O CEO afirma manter conversas com empresas de esportes e marcas do setor em geral. A leitura interna aponta para complementaridade do portfólio com uma linha de casual esportivo. Ou seja, a Vulcabras não olha apenas para concorrentes diretos de suas três marcas atuais.

"Em momentos mais difíceis é quando surgem grandes oportunidades", diz Bartelle. "Com os recursos que a Vulcabras tem, qualquer marca esportiva que esteja no Brasil performará melhor dentro da empresa do que fora. Nosso desenvolvimento de produtos, mapeamento de mercado e fábricas são suficientes para cuidar de uma marca bem."

Os números ajudam a explicar o apetite. No segundo trimestre de 2026, a receita líquida da Vulcabras avançou 11,2% em relação ao mesmo período do ano anterior, alcançando R$ 994,8 milhões. É o 24º trimestre consecutivo de crescimento no indicador. No mesmo trimestre, o custo de capital da companhia recuou 49% na comparação anual.

O cenário macroeconômico, porém, impõe cautela. Bartelle avalia que a incerteza econômica deve pressionar a operação, mesmo com a expectativa de manutenção do ritmo de crescimento. A Olympikus ganhará relevância para atravessar esse período, com foco em custo e produtos multifuncionais.

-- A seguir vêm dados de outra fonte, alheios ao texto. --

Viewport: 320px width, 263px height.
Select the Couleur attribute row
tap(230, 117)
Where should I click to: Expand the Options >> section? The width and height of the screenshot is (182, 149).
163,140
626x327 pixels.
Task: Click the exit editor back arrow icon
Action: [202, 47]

"O mercado esteve um pouco mais aquecido no final do ano passado. Agora as coisas esfriaram muito pelas incertezas dentro do país, ainda mais em cima de eleições, com reforma tributária em vista", aponta o CEO. "Nós somos agressivos e estamos atentos, mas o empresariado e as companhias preferem esperar ver como vão ficar as regras do jogo."

Para quem acompanha o setor, a estratégia da Vulcabras tem lógica clara: em vez de diversificar, aprofundar. A empresa aposta que sua estrutura de desenvolvimento de produtos e fábricas é capaz de fazer uma marca esportiva render mais dentro de casa do que fora. Resta saber se o mercado vai oferecer as oportunidades que o CEO espera.